Teruntuk kamu yang suka dengan hal-hal berbau budaya, sepertinya Dieng akan cukup menyita perhatianmu. Saat ini untuk para wisatawan, tradisi ruwatan rambut gembel sepertinya masih jadi magnet utama jika berbicara tentang budaya masyarakat Dieng. Pemotongan rambut gembel anak-anak di Dieng, dengan segala prosesi adatnya memang unik dan menarik. 

Namun, Dieng tidak hanya punya tradisi ruwatan anak berambut gembel. Bertepatan dengan bulan Muharam atau bulan Suro dalam kalender Jawa. masyarakat di Dieng memiliki sebuah tradisi yang sangat menarik namanya “Baritan”. Nama Baritan sendiri berasal dari tembung cangkriman atau singkatan dari “mbubarake peri lan setan”, yang berarti membubarkan roh halus dan setan. Tradisi ini dimaksudkan sebagai upaya tolak bala, agar tanah Dieng serta masyarakat yang tinggal disini terhindar dari segala mara bahaya. 

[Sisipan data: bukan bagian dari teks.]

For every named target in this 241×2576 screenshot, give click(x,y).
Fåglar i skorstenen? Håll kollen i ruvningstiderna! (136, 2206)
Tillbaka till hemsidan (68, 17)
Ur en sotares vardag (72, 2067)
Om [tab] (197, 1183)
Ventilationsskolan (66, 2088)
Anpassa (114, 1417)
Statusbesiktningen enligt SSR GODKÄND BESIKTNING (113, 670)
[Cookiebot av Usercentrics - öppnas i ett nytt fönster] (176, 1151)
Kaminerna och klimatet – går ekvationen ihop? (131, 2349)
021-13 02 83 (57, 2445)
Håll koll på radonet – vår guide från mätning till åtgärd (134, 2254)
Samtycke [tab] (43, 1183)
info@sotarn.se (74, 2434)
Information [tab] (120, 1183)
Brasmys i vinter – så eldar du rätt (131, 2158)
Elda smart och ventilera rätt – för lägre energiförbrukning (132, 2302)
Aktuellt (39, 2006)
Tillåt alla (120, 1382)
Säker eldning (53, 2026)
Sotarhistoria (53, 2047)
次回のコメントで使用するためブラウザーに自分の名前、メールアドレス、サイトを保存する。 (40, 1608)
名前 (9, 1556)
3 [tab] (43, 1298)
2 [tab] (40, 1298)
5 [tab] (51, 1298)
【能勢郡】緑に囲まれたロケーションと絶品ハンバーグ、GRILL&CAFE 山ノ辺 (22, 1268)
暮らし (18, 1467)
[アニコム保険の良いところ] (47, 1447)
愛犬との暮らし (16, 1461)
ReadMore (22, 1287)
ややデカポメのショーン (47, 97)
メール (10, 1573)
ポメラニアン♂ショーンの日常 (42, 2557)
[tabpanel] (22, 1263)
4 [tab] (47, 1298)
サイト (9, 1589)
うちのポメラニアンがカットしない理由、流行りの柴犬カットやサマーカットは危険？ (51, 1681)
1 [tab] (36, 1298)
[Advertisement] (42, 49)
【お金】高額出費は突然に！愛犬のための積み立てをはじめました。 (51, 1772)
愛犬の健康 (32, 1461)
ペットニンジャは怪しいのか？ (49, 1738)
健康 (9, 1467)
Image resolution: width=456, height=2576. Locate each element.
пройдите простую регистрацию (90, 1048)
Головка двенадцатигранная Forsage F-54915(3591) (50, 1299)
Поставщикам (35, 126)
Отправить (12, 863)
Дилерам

Baritan : Tradisi Tolak Bala Masyarakat Dieng
baritan dieng 2

Desa Dieng Kulon, masyarakat di desa ini masih melestarikan tradisi baritan hingga saat ini. Tradisi ini telah berjalan ratusan tahun. “Baritan ini sudah dilakukan dari dulu, dari saya kecil sudah ada Pernah dulu berhenti selama 3 tahun, lalu gunung prahu merekah sampai 100 meter panjangnya” -Mbah Manto,Pemangku Desa Dieng. Begitulah kata Mbah Manto. Hal yang sama juga diutarakan oleh Mbah Sulhani, Pemangku adat perempuan berusia 100 tahun lebih. Beliau mengatakan bahwa baritan adalah ritual meruwat bumi. “Semacam ruwat bumi, Baritan itu bentuk permohonan kepada Tuhan untuk keselamatan alam semesta serta mahluk yang tinggal di dalamnya, maka harus tetap diusahakan bagaimanapun sulitnya”-Mbah Sulhani, Pemangku Adat Dieng.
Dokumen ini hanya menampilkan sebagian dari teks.